Objective: This study investigates the efficacy of radionuclide myocardial perfusion imaging (MPI) in the evaluation of cardiac outcome in optimally treated diabetic patients without manifestations of coronary artery disease (CAD) in relation to the inherent clinical risk.
Methods: Follow-up data were collected from 86 diabetic patients who had undergone adenosine stressing MPI. These patients either had no symptoms or had noncardiac chest discomfort, had a normal resting electrocardiogram, had no known CAD or prior positive stress test results, and were receiving currently recommended therapy. Endpoints were cardiac death, myocardial infarction, new-onset heart failure, and CAD diagnosed by angiography at least 2 months from the MPI, irrespective of subsequent revascularization.

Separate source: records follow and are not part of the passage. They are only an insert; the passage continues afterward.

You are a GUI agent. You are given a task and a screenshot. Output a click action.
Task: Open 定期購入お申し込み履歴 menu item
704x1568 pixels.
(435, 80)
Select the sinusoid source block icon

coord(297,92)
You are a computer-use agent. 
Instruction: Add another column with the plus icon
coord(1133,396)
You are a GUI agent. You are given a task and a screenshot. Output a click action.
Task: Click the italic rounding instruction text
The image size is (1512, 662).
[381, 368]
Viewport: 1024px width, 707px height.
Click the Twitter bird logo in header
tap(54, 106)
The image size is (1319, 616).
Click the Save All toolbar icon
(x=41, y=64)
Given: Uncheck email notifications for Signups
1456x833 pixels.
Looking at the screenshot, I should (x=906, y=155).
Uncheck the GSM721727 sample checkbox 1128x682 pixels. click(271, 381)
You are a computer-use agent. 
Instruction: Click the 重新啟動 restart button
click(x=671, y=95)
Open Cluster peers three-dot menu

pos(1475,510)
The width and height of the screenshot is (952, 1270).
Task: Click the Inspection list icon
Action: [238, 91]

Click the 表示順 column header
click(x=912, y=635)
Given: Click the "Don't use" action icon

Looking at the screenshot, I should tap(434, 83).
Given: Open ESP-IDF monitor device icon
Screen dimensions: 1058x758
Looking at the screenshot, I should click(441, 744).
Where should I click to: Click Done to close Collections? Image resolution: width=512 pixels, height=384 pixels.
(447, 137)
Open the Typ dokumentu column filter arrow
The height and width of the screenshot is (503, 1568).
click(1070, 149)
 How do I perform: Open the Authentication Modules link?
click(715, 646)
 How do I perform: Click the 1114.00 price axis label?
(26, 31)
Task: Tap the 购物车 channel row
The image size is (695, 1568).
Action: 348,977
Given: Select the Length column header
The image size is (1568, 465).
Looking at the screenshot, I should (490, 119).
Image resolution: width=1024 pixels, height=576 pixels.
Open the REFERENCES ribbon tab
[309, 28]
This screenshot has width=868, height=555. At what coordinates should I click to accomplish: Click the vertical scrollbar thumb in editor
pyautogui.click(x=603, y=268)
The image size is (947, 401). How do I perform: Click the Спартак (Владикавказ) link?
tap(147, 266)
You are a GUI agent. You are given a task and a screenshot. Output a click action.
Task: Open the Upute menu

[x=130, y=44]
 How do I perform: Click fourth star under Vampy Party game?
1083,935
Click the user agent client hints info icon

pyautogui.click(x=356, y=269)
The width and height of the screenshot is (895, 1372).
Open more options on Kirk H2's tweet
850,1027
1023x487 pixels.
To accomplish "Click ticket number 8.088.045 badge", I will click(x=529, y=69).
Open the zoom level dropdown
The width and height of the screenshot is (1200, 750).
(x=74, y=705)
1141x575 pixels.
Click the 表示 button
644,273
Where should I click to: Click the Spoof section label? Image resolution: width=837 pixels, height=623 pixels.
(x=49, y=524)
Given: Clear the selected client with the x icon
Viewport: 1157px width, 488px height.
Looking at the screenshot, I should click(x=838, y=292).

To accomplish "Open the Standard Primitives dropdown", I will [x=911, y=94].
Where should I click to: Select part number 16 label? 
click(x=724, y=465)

Results: Twenty-six (30%) diabetic patients had abnormal perfusion and the remaining had a normal scan. Over a median follow-up period of 32.5 months 14 cardiac events occurred. In patients with normal MPI, the annual cardiac event rate was 4.0% compared with 12.2% in those with abnormal MPI (P=0.008). In multivariate analysis, myocardial ischemia (hazard ratio 5.3; P=0.006), obesity (hazard ratio 6.8; P=0.005), the ALFEDIAM/SFC risk (hazard ratio 6.8; P=0.002), and type 2 diabetes (hazard ratio 5.3; P=0.035) were found to be independent predictors of cardiac events. The former two variables remained independent determinants of the outcome, together with peripheral arterial disease, when a different clinical risk classification system was applied. MPI provided incremental prognostic information over both clinical models formed.
Conclusion: Adenosine MPI can effectively risk-stratify optimally treated diabetic patients without manifestations of CAD. In this subset, clinical variables can also determine the outcome independently, but MPI adds incremental predictability over them.